The copy should begin at the line containing "Click the zoom out minus button" and end with the last line below, every line exact and no picture included.

[Start of Attachment]

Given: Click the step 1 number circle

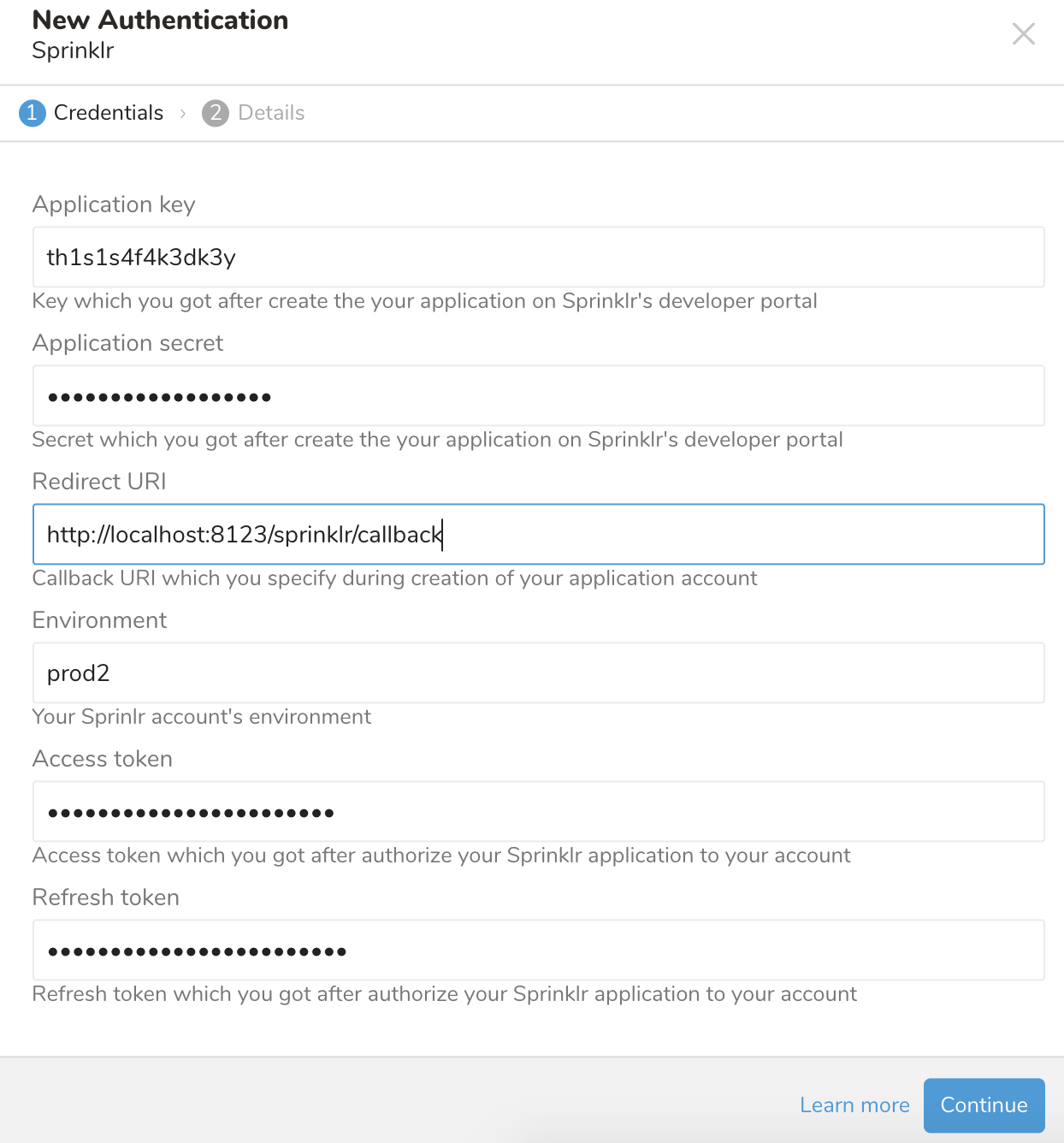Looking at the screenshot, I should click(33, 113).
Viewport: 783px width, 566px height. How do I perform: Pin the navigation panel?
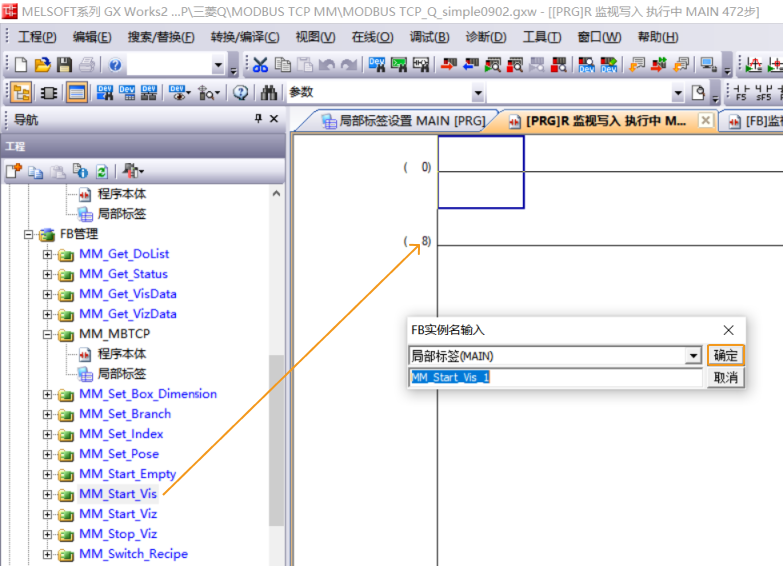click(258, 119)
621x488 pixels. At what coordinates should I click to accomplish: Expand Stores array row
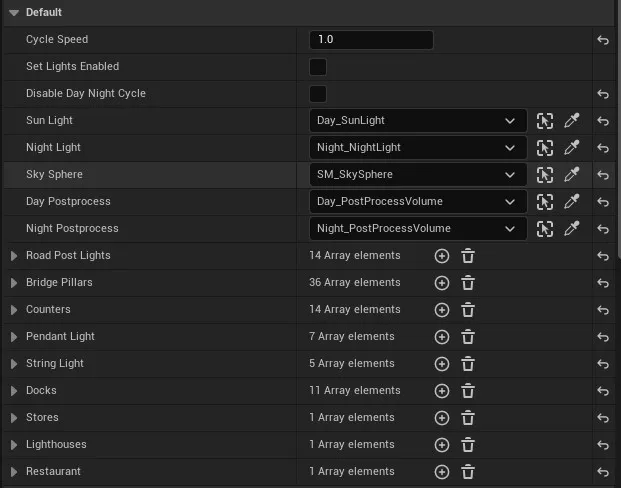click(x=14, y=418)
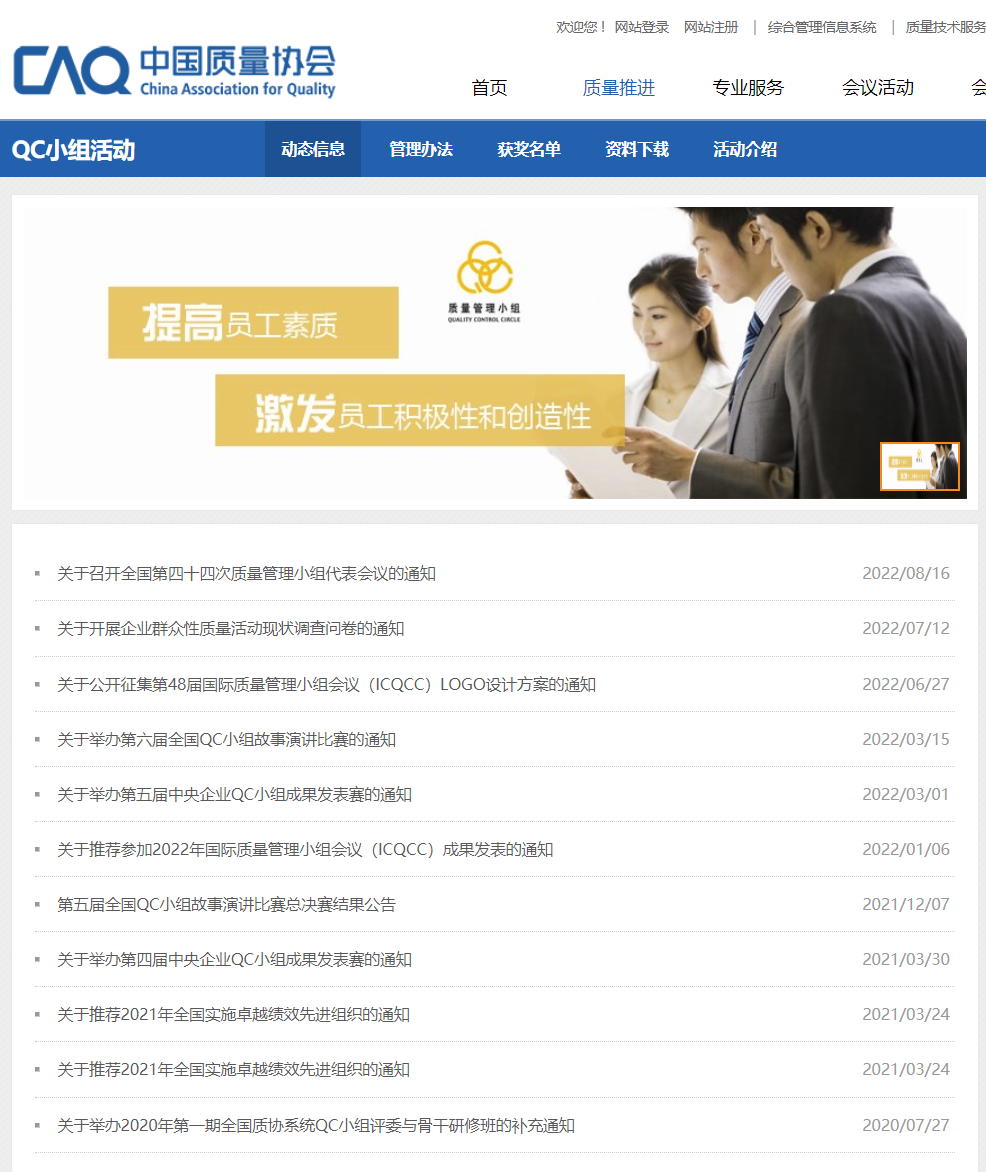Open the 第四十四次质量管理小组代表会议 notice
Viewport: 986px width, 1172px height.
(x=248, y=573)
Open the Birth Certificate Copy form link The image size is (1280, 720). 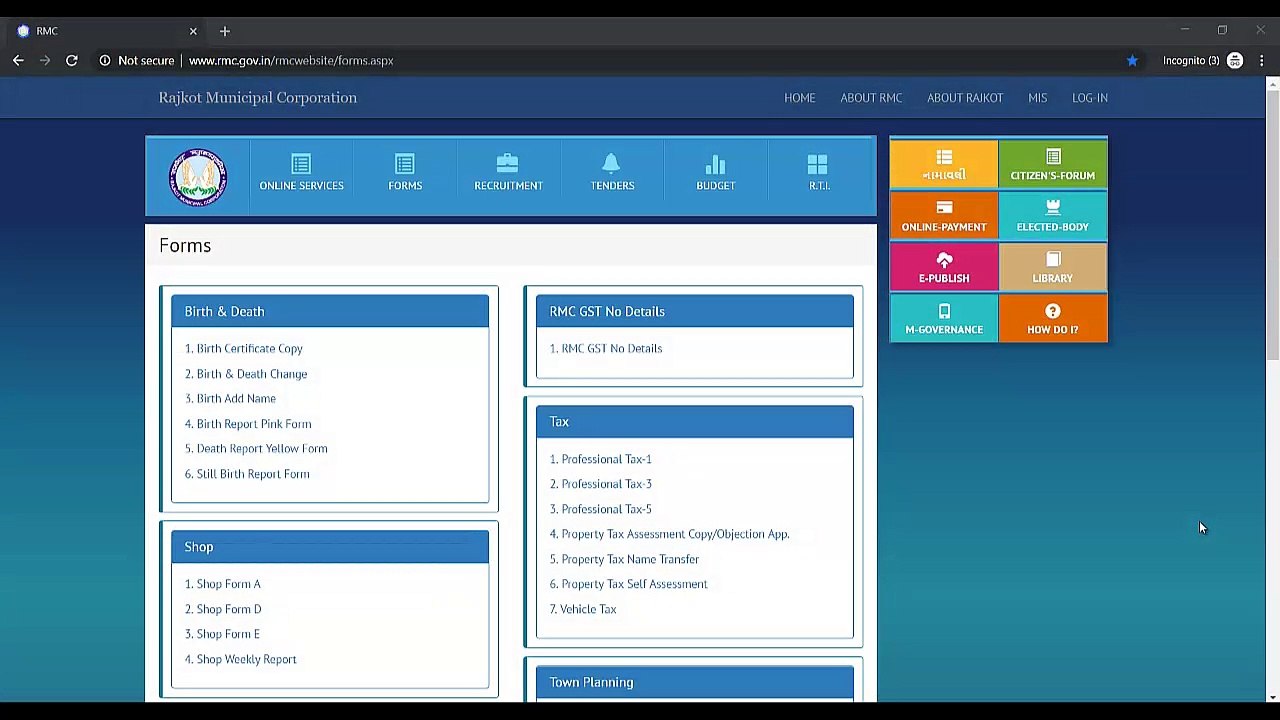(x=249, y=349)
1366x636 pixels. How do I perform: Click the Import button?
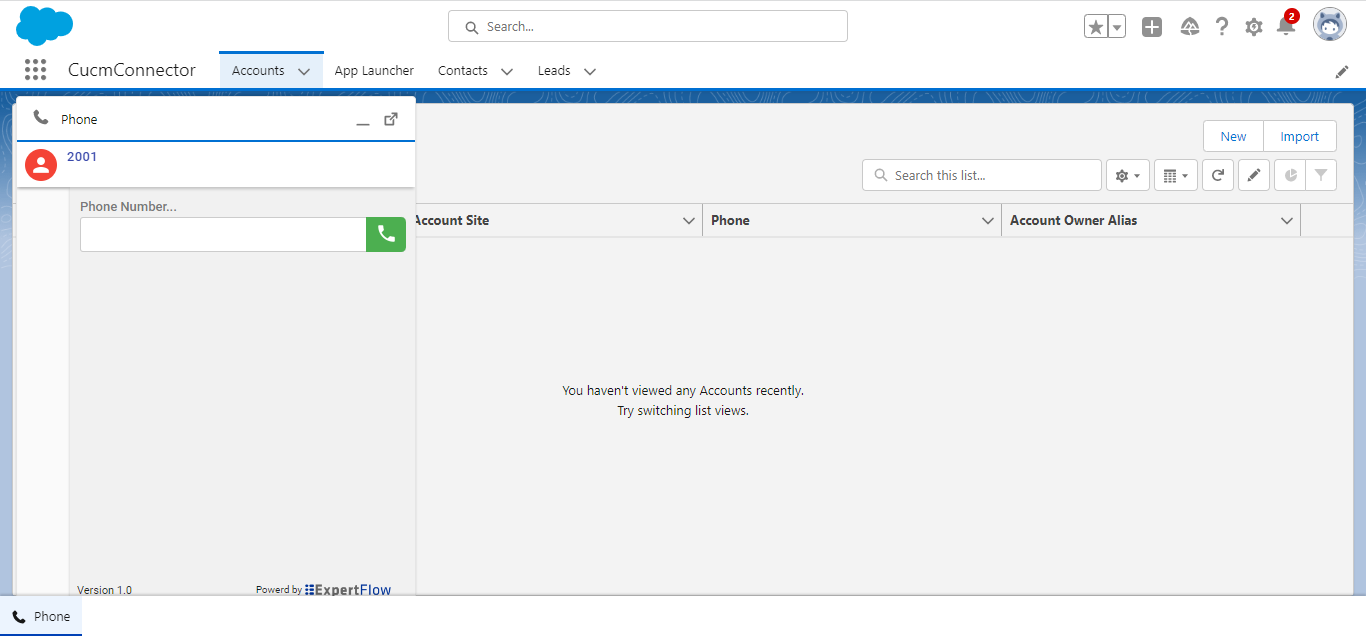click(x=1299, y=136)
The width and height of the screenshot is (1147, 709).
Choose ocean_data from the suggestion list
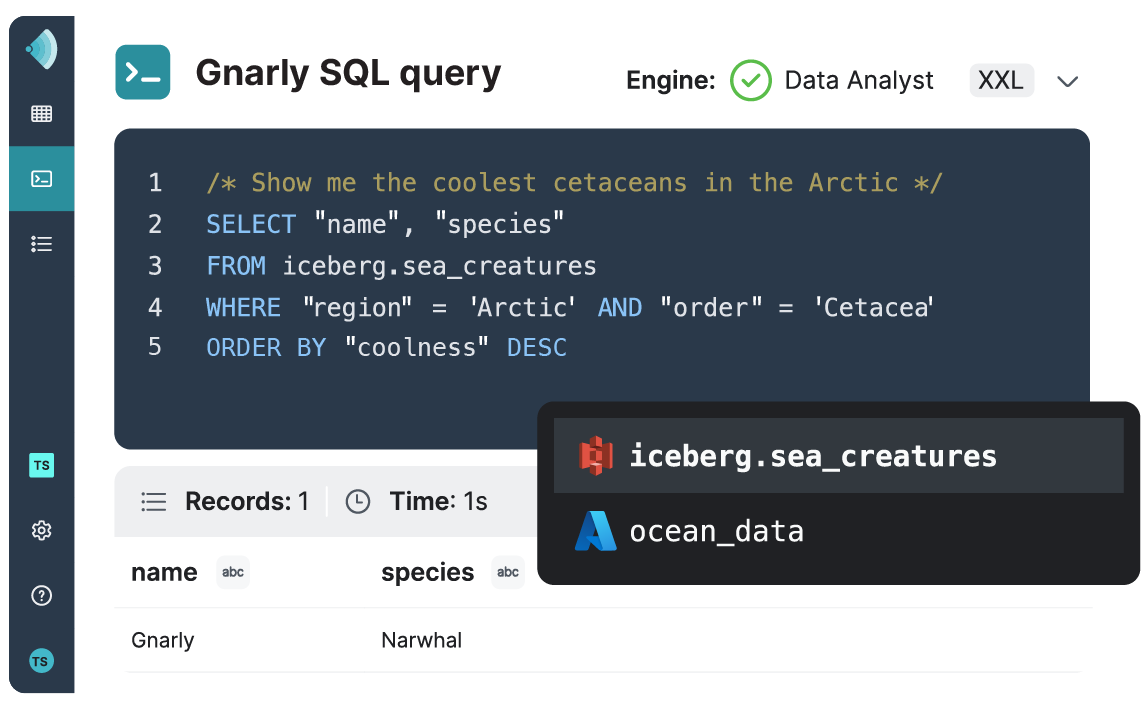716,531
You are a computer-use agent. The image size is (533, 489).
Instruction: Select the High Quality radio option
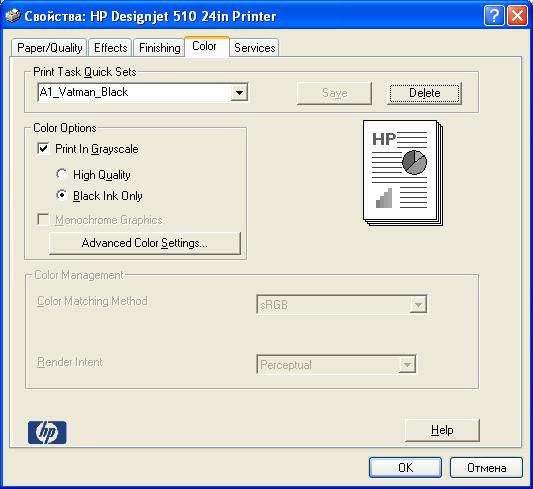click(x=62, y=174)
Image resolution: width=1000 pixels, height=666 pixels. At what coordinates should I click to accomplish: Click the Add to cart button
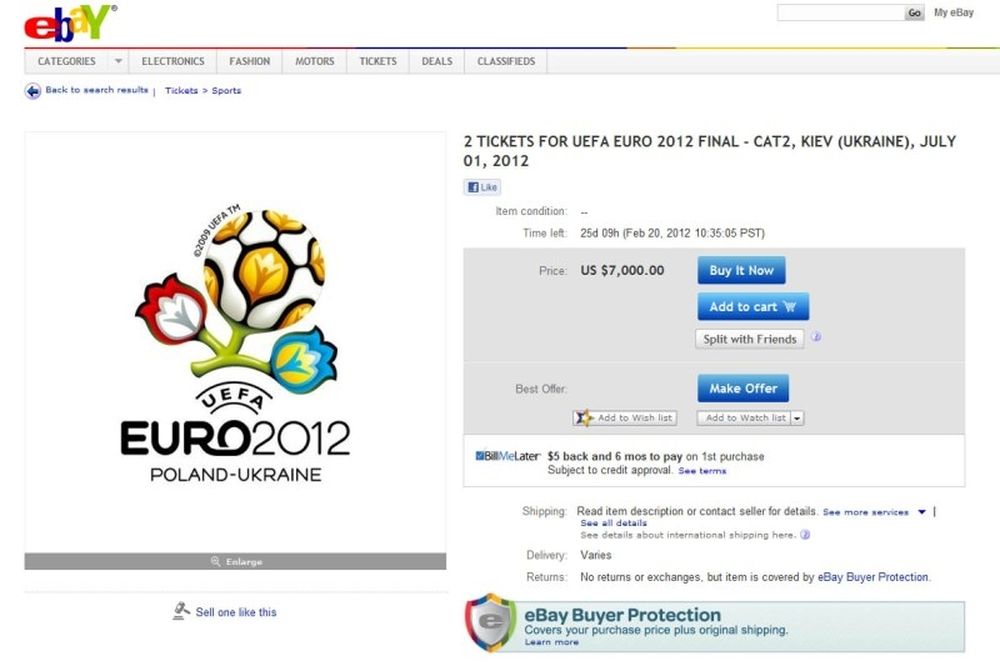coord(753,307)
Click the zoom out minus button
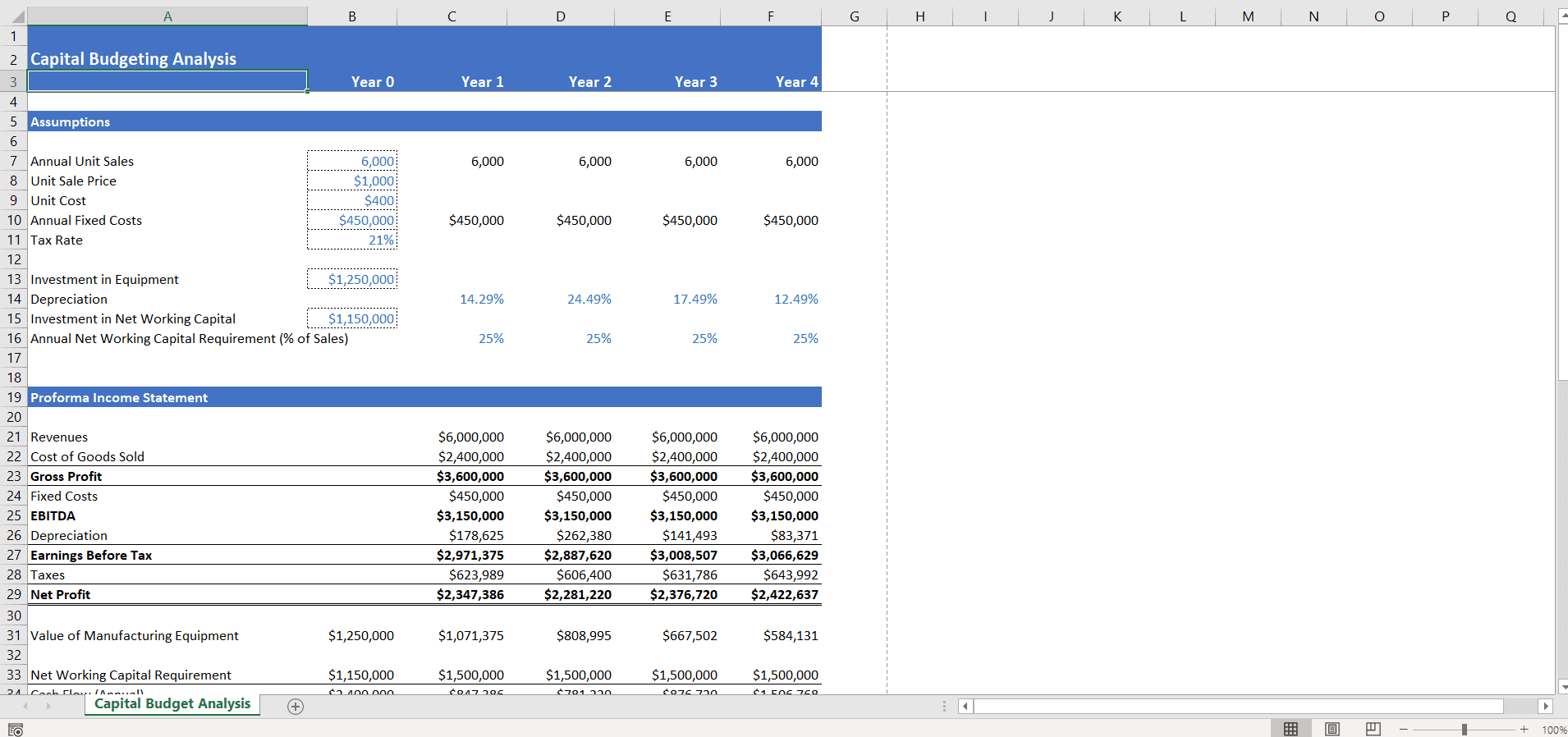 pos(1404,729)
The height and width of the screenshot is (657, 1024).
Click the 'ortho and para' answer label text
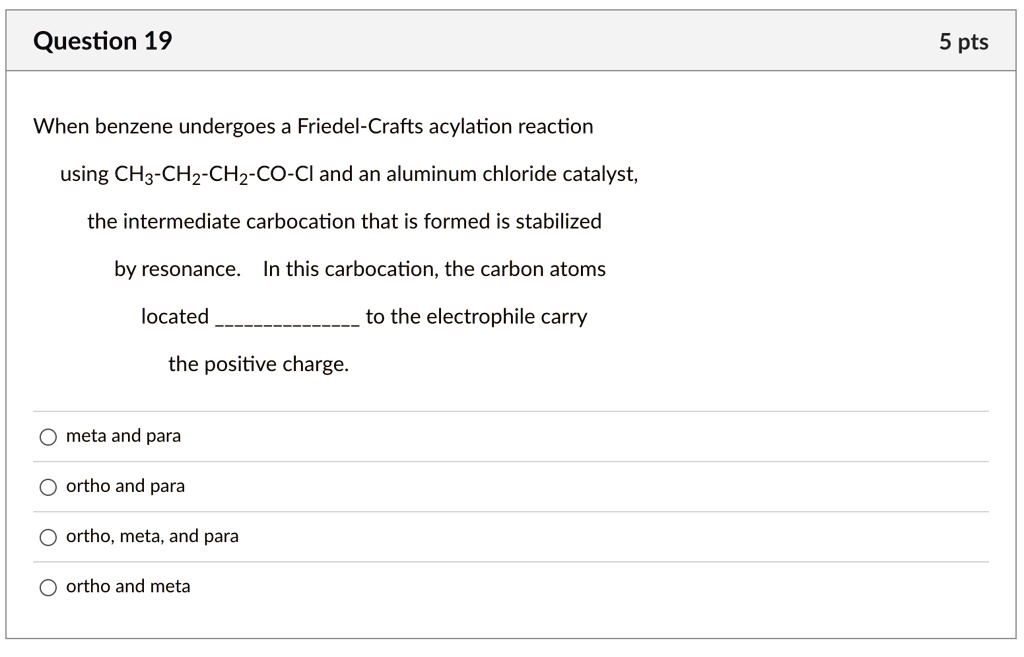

[End of Attachment]

[ANSWER SECTION]
Click the zoom out minus button
 pos(1404,729)
The height and width of the screenshot is (657, 1024).
Click the 'ortho and para' answer label text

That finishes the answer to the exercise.